PROBLEM DESCRIPTION:
Go through the listing below and output exactly the line with "Task: Go to previous leg using left arrow", the line with "Open the comment", and each line between; omit the rest.
[RECORDED INFORMATION]
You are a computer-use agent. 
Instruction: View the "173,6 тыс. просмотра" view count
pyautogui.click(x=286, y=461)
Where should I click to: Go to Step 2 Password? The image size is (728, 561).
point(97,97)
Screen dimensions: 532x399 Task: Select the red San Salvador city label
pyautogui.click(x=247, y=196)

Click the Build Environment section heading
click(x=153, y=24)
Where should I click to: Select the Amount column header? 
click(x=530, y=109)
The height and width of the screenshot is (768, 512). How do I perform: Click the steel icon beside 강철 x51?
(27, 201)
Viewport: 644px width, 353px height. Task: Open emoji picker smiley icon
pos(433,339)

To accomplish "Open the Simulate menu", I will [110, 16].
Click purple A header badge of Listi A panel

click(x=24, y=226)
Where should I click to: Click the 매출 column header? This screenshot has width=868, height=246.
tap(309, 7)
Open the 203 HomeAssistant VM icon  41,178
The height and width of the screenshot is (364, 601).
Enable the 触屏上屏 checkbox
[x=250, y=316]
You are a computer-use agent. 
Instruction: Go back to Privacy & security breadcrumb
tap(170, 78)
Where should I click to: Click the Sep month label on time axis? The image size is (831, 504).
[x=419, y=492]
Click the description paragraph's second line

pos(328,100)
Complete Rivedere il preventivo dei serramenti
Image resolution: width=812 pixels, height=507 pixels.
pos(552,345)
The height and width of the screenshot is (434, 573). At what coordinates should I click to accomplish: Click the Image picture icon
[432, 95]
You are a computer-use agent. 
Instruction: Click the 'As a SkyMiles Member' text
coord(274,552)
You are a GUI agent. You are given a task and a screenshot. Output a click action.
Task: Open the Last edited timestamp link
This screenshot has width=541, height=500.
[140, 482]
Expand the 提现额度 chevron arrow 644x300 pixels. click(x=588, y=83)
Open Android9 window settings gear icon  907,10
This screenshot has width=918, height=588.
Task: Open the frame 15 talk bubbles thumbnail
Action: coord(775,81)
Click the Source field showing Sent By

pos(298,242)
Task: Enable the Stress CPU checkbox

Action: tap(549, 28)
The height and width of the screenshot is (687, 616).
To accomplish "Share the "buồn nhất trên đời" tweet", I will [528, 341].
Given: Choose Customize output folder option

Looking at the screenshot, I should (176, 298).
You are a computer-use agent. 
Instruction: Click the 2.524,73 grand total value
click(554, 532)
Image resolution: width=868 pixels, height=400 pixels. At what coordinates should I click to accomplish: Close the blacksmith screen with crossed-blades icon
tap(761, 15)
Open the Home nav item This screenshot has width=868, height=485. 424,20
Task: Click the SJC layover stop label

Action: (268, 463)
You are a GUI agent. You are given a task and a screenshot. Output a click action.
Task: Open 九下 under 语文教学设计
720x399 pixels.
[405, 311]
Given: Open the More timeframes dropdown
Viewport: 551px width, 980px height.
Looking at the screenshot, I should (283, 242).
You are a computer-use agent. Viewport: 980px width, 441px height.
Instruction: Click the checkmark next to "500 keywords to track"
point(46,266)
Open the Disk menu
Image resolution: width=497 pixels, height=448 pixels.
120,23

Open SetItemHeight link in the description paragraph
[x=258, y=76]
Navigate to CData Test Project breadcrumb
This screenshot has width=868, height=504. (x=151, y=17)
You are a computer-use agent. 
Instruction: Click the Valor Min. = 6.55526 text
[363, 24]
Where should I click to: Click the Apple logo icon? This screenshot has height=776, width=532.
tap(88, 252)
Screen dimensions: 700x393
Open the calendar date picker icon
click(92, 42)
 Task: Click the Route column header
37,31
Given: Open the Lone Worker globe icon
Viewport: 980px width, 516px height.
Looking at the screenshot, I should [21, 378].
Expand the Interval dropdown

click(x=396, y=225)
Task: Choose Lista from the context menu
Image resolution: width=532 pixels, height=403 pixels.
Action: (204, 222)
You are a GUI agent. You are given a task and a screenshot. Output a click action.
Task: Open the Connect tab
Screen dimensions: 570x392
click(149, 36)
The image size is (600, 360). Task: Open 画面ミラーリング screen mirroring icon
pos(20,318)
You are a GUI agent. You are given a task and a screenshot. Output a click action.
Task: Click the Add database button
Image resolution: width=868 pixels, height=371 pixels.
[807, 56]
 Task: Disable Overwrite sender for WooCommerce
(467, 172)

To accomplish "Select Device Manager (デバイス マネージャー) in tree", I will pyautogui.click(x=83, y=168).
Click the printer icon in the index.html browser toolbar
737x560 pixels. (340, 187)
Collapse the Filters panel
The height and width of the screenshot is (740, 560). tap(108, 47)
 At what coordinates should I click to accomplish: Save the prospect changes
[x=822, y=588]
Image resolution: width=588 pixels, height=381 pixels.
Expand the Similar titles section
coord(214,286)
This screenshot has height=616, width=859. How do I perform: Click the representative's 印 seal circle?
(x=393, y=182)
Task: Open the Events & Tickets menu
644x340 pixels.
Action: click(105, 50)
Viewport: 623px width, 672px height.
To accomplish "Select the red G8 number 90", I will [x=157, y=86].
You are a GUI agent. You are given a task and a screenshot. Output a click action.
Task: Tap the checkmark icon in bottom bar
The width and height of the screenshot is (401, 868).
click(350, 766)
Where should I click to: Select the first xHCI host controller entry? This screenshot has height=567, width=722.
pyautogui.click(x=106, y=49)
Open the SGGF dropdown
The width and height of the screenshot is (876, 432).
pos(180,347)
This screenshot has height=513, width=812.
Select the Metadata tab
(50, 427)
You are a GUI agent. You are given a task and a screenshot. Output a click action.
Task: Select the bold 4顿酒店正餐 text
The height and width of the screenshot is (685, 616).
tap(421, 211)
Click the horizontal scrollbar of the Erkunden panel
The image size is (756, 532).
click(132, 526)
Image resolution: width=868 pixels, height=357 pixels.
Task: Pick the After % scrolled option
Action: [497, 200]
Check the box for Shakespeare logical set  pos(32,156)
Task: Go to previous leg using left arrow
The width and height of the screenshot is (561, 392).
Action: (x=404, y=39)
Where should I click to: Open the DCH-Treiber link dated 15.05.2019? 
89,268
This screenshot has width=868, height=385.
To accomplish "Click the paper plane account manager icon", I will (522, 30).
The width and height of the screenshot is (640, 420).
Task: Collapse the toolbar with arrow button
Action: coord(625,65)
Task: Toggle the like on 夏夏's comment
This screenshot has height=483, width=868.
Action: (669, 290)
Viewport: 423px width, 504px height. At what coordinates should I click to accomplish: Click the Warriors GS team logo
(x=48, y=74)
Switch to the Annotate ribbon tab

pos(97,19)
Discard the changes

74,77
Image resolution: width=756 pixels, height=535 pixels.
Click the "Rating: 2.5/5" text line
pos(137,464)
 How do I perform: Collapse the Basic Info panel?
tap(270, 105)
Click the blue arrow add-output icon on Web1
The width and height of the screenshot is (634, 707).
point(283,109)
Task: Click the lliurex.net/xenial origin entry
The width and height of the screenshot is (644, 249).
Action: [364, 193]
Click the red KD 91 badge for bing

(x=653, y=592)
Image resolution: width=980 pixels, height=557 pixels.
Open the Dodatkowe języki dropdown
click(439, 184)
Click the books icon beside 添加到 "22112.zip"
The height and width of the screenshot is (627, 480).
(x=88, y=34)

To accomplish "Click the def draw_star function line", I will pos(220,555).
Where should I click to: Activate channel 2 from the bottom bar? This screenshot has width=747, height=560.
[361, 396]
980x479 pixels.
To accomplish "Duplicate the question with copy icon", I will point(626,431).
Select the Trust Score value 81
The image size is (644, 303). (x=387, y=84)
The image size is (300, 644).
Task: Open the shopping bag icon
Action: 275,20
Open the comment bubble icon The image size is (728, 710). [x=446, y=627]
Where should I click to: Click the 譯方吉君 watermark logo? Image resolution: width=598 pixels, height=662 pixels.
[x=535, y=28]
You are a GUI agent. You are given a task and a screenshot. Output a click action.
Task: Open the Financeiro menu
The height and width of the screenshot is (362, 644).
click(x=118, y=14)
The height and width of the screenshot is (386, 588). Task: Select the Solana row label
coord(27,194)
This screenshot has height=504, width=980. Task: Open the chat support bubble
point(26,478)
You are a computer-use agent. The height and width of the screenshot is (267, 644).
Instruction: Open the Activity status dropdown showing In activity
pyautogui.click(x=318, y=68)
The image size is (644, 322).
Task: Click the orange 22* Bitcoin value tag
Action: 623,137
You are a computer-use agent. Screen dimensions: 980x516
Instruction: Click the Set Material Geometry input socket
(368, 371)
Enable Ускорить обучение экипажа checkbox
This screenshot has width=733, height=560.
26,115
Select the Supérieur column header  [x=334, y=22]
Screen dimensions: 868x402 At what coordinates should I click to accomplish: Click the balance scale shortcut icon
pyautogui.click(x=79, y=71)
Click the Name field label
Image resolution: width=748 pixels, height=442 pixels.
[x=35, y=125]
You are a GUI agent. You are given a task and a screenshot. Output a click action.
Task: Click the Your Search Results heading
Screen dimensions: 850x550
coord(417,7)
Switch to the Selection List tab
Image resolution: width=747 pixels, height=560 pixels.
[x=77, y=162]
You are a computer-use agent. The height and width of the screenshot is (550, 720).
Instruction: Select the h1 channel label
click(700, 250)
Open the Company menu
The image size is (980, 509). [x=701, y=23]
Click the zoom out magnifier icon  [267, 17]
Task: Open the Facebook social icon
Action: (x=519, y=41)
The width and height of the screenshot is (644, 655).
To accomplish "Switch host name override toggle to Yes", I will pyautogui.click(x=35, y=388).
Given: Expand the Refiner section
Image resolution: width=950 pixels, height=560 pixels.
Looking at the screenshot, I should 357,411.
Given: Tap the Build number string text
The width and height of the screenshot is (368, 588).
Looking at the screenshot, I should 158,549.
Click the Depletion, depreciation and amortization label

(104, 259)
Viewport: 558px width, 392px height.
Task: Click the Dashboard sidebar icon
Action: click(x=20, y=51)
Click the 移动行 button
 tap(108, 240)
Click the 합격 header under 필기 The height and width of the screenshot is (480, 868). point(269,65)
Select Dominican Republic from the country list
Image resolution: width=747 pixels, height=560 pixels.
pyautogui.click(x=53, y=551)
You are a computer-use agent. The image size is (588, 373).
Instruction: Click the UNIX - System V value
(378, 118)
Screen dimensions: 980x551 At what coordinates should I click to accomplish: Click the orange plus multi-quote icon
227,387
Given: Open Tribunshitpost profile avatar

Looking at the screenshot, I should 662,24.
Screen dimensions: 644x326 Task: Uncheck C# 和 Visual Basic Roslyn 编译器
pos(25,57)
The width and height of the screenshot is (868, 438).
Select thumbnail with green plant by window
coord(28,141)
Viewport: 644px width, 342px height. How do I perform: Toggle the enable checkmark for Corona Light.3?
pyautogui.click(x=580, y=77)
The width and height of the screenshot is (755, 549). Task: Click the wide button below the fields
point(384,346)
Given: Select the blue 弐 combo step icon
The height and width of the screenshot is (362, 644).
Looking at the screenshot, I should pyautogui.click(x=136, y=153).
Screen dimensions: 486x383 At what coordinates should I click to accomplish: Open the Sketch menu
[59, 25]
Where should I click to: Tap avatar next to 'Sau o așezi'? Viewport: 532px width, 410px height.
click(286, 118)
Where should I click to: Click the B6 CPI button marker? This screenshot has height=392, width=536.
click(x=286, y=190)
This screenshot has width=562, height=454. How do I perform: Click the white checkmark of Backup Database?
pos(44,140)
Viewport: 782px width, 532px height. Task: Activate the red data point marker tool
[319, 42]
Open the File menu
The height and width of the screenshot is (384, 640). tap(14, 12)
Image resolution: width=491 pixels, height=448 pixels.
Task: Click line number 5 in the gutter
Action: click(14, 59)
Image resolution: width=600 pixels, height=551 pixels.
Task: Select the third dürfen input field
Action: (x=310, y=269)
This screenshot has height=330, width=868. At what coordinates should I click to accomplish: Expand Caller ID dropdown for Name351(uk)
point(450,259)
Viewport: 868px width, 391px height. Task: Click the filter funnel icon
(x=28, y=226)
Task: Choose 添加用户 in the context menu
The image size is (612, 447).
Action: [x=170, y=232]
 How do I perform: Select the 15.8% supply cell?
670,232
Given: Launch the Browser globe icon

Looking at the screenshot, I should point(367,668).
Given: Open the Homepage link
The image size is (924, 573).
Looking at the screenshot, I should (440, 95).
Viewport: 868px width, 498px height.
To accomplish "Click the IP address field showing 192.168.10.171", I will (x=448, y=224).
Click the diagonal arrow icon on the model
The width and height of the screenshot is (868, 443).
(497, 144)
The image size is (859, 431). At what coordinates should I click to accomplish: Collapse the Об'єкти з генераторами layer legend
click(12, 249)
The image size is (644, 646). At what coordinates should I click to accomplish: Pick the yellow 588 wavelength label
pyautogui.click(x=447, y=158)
[/RECORDED INFORMATION]
WRITTEN RESPONSE:
Task: Go to previous leg using left arrow
The width and height of the screenshot is (561, 392).
Action: (x=404, y=39)
Where should I click to: Open the DCH-Treiber link dated 15.05.2019? 
89,268
This screenshot has width=868, height=385.
To accomplish "Click the paper plane account manager icon", I will (522, 30).
The width and height of the screenshot is (640, 420).
Task: Collapse the toolbar with arrow button
Action: coord(625,65)
Task: Toggle the like on 夏夏's comment
This screenshot has height=483, width=868.
Action: (669, 290)
Viewport: 423px width, 504px height. At what coordinates should I click to accomplish: Click the Warriors GS team logo
(x=48, y=74)
Switch to the Annotate ribbon tab

pos(97,19)
Discard the changes

74,77
Image resolution: width=756 pixels, height=535 pixels.
Click the "Rating: 2.5/5" text line
pos(137,464)
 How do I perform: Collapse the Basic Info panel?
tap(270, 105)
Click the blue arrow add-output icon on Web1
The width and height of the screenshot is (634, 707).
point(283,109)
Task: Click the lliurex.net/xenial origin entry
The width and height of the screenshot is (644, 249).
Action: [364, 193]
Click the red KD 91 badge for bing

(x=653, y=592)
Image resolution: width=980 pixels, height=557 pixels.
Open the Dodatkowe języki dropdown
click(439, 184)
Click the books icon beside 添加到 "22112.zip"
The height and width of the screenshot is (627, 480).
(x=88, y=34)

To accomplish "Click the def draw_star function line", I will pos(220,555).
Where should I click to: Activate channel 2 from the bottom bar? This screenshot has width=747, height=560.
[361, 396]
980x479 pixels.
To accomplish "Duplicate the question with copy icon", I will point(626,431).
Select the Trust Score value 81
The image size is (644, 303). (x=387, y=84)
The image size is (300, 644).
Task: Open the shopping bag icon
Action: 275,20
Open the comment bubble icon The image size is (728, 710). [x=446, y=627]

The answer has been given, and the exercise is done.